This film is one of the most gripping stories told about Nazi occupied Europe. A small town in 1942 Czechoslovakia feels the changing regime envelop the people, pinning friends against one another, and turning even the most pacifistic men into traitors. Small-time carpenter Tony is married to an attractive, but constantly nagging and complaining, materialistic woman. Seeing her in-laws successful, while exploiting the political advantages of working with the Nazis, makes Tony's wife ever more determined to have a "piece of the fortune" the Jews are said to have been hording. Although refusing to work at a "tower of Babel" the Nazis are erecting as a symbol of their glory (and doing without the money he could have earned), Tony doesn't speak out against the "new order" either.

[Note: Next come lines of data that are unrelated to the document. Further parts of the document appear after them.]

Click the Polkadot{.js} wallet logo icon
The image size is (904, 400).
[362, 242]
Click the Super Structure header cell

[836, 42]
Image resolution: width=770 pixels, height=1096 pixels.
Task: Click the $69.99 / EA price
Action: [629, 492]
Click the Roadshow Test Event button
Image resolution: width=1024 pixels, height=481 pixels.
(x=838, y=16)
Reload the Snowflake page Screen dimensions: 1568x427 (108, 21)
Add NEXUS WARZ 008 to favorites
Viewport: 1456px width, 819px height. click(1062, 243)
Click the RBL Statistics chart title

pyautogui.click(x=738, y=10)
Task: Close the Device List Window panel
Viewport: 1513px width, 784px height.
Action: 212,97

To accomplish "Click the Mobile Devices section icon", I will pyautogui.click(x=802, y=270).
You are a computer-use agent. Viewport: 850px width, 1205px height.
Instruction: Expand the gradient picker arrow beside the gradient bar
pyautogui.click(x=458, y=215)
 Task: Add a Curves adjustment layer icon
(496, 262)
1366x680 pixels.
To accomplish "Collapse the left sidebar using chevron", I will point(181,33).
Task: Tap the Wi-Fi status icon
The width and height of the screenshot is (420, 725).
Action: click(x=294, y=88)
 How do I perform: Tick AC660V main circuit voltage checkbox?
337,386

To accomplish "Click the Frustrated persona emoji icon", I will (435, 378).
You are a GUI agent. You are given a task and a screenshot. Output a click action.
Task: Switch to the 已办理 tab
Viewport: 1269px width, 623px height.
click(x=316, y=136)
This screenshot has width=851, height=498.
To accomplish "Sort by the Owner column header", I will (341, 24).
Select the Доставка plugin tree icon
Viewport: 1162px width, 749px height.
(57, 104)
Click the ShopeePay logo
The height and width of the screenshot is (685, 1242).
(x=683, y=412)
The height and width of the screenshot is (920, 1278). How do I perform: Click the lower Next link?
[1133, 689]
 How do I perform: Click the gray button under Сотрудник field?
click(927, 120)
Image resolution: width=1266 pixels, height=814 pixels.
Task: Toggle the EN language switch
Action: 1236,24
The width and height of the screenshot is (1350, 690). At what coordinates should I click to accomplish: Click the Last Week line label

When Tony finds himself as assistant to an old lady at her failing notions shop (which he "legally" was entitled to take over), he learns about the Jewish community, how everyone looked out for one another, and how these people were no different from other folk in town, if anything they were more human than the rest. Still afraid of retribution from the Nazis and their sympathisers, Tony is in a no-win-situation.
The final scene of this 1966 Best Foreign Film Oscar Winner was likely an inspiration for the final scene in the 1997 Blockbuster "Titanic". This cinematic gem serves as a reminder to the old German saying "Leben und leben lassen" (live and let live). A classic indeed!